This riveting view of Venice by Francesco Guardi is by far the latest of the Italian paintings in the Straus Collection and is one of only two landscapes.1 It was displayed not with the earlier Italian paintings in the music room of the Strauses’ Park Avenue apartment, but in the boudoir, together with mainly eighteenth-century French works, with which it harmonized in style as well as in spirit. It is said to have originally been painted for an Englishman, John Ingram, living in Venice. This seems somewhat unlikely, if the date of 1783 is correct, since Ingram was born in 1767. However, he was indeed one of Guardi’s patrons, and neither the authenticity of the work nor his ownership has ever been in doubt.2 Many museums around the world, including the National Gallery and the Wallace Collection in London; the Alte Pinakothek in Munich, and the Columbia Museum of Art in South Carolina own similar versions.3
Francesco Guardi was born into an extensive family of painters. He and his brothers, Giovanni Antonio and Nicolò, followed in the footsteps of their father, Domenicos, and their sister, Caecilia, married the internationally renowned artist Giambattista Tiepolo (1696–1770). During the early part of his career, Francesco worked with his brother Antonio, mainly making copies of works by sixteenth- and seventeenth-century masters. He probably did not embark on producing view paintings before Canaletto’s death in 1768, but it remains uncertain whether he did in fact study with this celebrated master of this genre.4 Scholars agree that he reached his artistic apex during the early 1780s. He continued to work during that decade, and as late as 1789 was described as “a painter still living at Venice; and who, though he has taken to Canaletto’s department, has still followed a particular manner, which is spirited and quite his own.”5
The Straus Collection’s painting is typical of Guardi’s mature style, which is less meticulous in the rendering of architectural details than comparable works by Canaletto, but is livelier in the depiction of human activity and more impressionistic in the rather loosely painted renderings of skies and reflections. In the Straus version, the imposing church of Santa Maria della Salute, situated directly at the beginning of the Grand Canal, has a slight air of decay as it rises languidly above the hectic activities of the almost Lilliputian figures peopling the embankment between the church and the customhouse, the Punta della Dogana, at left.

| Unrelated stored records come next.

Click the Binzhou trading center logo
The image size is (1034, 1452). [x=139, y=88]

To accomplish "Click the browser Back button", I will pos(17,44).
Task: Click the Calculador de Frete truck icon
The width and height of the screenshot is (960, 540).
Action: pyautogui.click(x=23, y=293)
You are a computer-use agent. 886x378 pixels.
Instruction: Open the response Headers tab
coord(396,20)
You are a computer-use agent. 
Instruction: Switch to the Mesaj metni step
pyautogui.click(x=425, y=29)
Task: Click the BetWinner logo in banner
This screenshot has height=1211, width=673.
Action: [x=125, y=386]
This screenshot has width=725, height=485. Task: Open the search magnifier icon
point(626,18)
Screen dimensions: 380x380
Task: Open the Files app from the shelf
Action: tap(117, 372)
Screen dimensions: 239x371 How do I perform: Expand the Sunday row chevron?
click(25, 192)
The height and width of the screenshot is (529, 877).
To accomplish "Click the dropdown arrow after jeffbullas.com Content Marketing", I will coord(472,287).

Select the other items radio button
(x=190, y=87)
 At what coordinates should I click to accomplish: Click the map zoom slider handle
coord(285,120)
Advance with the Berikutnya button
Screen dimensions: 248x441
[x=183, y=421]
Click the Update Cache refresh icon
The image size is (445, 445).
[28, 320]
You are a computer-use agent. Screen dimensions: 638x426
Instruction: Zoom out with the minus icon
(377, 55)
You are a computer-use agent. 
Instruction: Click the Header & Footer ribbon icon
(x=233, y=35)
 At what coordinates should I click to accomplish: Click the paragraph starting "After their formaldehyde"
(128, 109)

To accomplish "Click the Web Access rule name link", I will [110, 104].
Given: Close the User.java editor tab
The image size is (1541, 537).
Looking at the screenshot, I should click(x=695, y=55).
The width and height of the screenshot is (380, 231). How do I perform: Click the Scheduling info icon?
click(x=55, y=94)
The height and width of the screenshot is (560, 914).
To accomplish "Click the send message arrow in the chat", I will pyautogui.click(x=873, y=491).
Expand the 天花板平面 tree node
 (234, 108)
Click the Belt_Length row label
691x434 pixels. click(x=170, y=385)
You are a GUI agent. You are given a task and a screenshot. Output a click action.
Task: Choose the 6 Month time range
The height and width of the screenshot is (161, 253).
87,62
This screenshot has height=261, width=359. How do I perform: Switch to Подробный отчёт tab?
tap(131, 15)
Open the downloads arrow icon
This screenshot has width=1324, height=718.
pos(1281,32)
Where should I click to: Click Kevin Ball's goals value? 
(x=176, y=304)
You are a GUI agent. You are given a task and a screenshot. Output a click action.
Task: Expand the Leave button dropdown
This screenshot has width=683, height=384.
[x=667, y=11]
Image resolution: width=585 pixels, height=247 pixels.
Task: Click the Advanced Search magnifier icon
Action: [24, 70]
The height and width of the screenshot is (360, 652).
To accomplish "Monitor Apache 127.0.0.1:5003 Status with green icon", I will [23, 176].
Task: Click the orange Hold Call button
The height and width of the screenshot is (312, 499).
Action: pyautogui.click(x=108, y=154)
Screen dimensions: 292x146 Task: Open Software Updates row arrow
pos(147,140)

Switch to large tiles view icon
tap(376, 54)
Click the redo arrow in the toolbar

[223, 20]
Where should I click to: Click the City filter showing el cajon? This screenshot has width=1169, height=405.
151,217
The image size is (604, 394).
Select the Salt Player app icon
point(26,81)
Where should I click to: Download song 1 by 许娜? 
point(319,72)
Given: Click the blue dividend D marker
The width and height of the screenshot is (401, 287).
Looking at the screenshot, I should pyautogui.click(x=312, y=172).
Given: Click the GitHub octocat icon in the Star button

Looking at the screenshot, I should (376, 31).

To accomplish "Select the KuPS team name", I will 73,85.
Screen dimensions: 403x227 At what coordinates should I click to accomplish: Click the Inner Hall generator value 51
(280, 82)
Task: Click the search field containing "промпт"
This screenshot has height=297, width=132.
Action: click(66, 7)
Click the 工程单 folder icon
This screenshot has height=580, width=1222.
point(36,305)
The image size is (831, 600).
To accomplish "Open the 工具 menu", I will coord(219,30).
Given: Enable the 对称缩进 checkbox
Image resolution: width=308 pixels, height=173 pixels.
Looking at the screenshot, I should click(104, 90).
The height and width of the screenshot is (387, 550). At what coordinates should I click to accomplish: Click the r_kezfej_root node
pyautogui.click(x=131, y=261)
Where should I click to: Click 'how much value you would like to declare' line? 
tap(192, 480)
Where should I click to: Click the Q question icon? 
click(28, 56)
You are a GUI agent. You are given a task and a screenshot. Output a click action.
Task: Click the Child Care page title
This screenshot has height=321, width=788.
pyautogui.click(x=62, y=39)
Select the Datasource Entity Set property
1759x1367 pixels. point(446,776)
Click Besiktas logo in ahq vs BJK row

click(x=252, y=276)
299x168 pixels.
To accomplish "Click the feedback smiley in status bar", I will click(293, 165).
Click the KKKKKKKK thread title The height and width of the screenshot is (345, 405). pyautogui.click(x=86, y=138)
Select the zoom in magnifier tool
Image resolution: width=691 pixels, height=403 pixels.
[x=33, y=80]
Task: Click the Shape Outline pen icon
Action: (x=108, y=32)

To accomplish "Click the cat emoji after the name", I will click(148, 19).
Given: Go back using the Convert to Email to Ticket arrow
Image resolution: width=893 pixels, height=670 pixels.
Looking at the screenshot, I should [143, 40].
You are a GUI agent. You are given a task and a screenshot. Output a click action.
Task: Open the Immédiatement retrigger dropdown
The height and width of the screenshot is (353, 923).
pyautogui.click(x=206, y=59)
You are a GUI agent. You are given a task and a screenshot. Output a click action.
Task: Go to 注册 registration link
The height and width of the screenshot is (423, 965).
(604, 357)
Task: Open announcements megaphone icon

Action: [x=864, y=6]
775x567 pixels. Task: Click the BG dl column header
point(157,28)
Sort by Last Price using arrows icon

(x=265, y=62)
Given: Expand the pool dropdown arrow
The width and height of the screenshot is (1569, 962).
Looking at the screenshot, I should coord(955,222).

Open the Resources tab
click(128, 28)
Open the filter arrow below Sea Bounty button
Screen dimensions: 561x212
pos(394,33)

The gondolas in the foreground are occupied by somewhat larger figures who guide their vessels across the mirror-like surface of the Grand Canal. The carefully balanced accents of brightly colored costumes enliven the blue-green tonality of the painting.
Situated at the beginning of the Grand Canal and directly across from the Doge’s Palace, Baldessare Longhena’s magnificent church of Santa Maria della Salute and the Punta della Dogana (the important customhouse) constitute a site of utmost importance in the life of Venice, and thus figure largely in Guardi’s oeuvre. He painted at least fifteen versions of this view and even more of each building separately.6 For the most part, they stem from his mature period, and the Straus painting is deemed of high quality among this group of works.7
The painting has often been compared with the version in the Wallace Collection, London, Venice: The Dogana with Santa Maria della Salute (c. 1770s), with which it shares its luminosity and silvery tonality. The Wallace Collection version, however, is seen from a slightly different point of view, the expanse of the water in the foreground enlarged and peopled with more boats and boatmen. The composition is harmoniously rounded off at left with a tall sail, which is missing in the Houston version. This sail is even more prominent in the Munich painting, the angle of vision having changed again more to the left. The version most similar to the painting in Houston is the one in the collection of the Columbia Museum of Art (fig. 22.1). Neither the London nor the Columbia versions extend quite as far to the right as the Straus painting, which includes a few more houses to the right of the church. Another version, almost identical to the Straus Collection painting (fig. 22.2), was sold at auction in 2012; its whereabouts are presently unknown.
—Helga Kessler Aurisch
Notes
1. The only other landscape in the Straus Collection is a work from the School of John Crome (see cat. 49). However, the collection book also lists a View of Mount Vernon by George Isham Parkyns and two paintings by Benjamin Parker. These were not part of the donation to the Museum of Fine Arts, Houston, and their whereabouts are unknown.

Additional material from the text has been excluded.